Tiré de faits réels, jeremy elkaim a mis en scène cette histoire d amour entre une une veuve et un migrant iranien. Il réalise un film militant et courageux dans le fond mais pas dans la forme, en effet la façon de filmer ce couple ne m a pas convaincu même si marina fois est pas mal en jouant cette femme dur à l extérieur, assez sec qui peu à peu va s ouvrir au monde, mais le jeu est trop inégal car son partenaire a l écran est pas très bon ce n est que mon avis. De plus je n arrive pas à comprendre, comment cette femme qui au début manifestement déteste ses migrant et du jour au lendemain elle heberge cette population malheureuse aux destins tragique, on ne voit pas à quel moment la bascule s opére ou tout du moins je ne l ai pas senti.

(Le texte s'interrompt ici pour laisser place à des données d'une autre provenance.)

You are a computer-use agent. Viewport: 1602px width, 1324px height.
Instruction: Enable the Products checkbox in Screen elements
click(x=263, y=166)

Ce film de 2022 est terriblement d'actualité car il nous immerge dans les difficultés que vivent les migrants et les habitants du Pas de Calais qui sont sur leur route vers l'Angleterre, Il témoigne d'une partie de ce que Olivier Norek nous a si bien, et dramatiquement, partagé dans son livre "Entre deux Mondes" L'idyle qui se noue entre Béatrice et Mokhtar entraine des gestes de tendresse et des caresses érotiques respectueuses totalement éloignées des vidéos pornographiques ! De mon point de vue masculin, c’est un film très réaliste et maitrisé dont l’aspect sentimental, s’il est important, n’est pas essentiel !
Bienvenue dans la jungle. Là bas, libre continent sans grillage. Moi tarzan, toi Jane, la lionne rêve de marécage et de zones humides, lui de courage. Harmonie charnel magnifiquement mit en valeur. Et toi tu rêves de partir.

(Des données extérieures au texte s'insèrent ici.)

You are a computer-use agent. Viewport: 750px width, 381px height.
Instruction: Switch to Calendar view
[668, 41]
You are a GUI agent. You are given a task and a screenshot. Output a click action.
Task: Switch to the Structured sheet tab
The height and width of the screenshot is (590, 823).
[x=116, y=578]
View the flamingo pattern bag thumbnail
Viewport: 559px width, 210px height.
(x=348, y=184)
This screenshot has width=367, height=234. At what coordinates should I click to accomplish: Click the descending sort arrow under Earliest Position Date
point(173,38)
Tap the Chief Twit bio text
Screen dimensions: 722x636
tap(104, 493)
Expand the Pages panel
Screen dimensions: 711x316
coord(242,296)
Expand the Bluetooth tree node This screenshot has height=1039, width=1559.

Sincère et touchant sont les deux mots qui me viennent juste après avoir regardé "Ils sont vivants". Marina Fois est bouleversante de réalisme en femme révoltée et amoureuse. Vraiment une très beau rôle pour une très belle actrice.

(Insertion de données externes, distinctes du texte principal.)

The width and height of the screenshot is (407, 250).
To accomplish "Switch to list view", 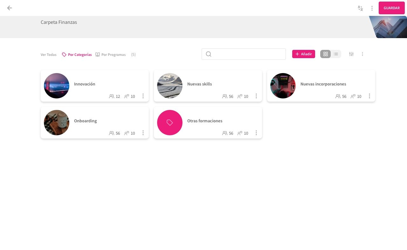I will point(336,54).
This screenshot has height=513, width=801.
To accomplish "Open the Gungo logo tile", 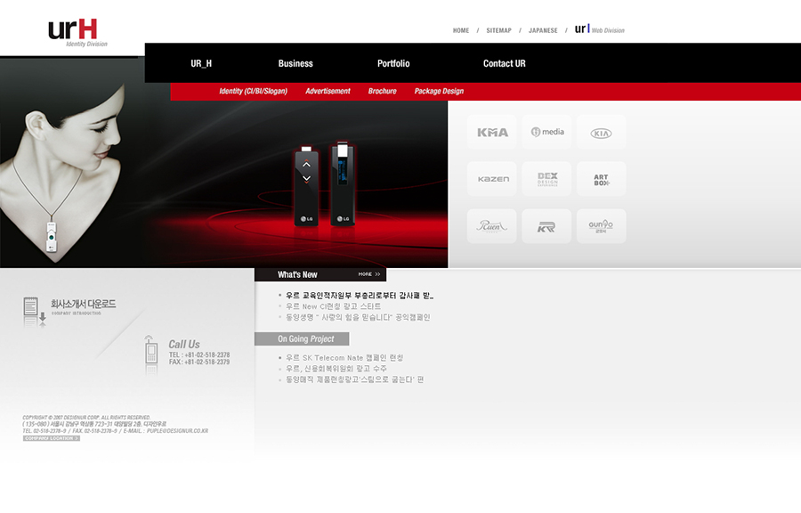I will click(x=602, y=226).
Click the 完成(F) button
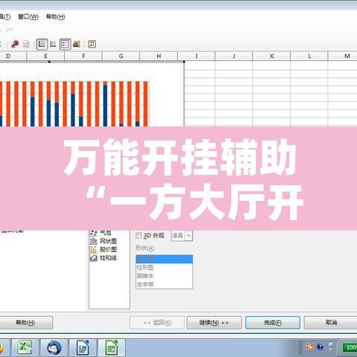Screen dimensions: 357x357 point(273,323)
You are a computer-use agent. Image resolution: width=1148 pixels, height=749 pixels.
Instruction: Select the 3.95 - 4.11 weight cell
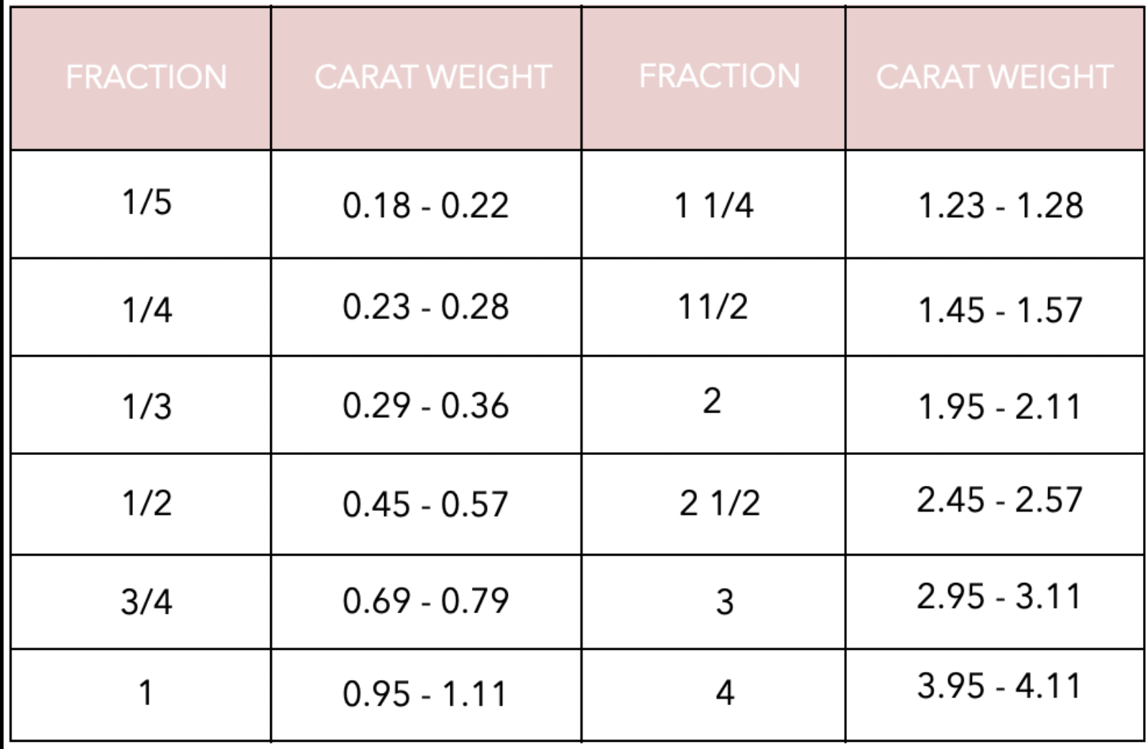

La renaissance d’une jeune veuve qui découvre la solidarité et retrouve le désir dans la jungle de Calais. Un drame charnel mais souvent caricatural et tirant en longueur, porté néanmoins par l’interprétation vibrante et émouvante de Marina Fois. 2,75
Inspiré d’une histoire vraie, le premier long-métrage de Jérémie Elkaïm, sorti en 2021, évoque la relation amoureuse entre une femme française (impeccablement interprétée par Marina Foïs) et un clandestin iranien en transit dans la jungle de Calais. Le titre du film reste astucieux avec cette double lecture qui rappelle que ces sans-papiers sont avant tout des êtres humains et que leur destin n’est pas funeste. Au-delà du sujet de fond, abordé avec une maîtrise parfois proche d’un documentaire, l’histoire sentimentale entre ces deux individus manque de conviction. L’approche qu’en fait le réalisateur comporte des raccourcis et des maladresses. On a du mal à y croire et à être emporté. Bref, une œuvre dramatique avec des qualités mais malheureusement inaboutie car trop axée sur une relation charnelle.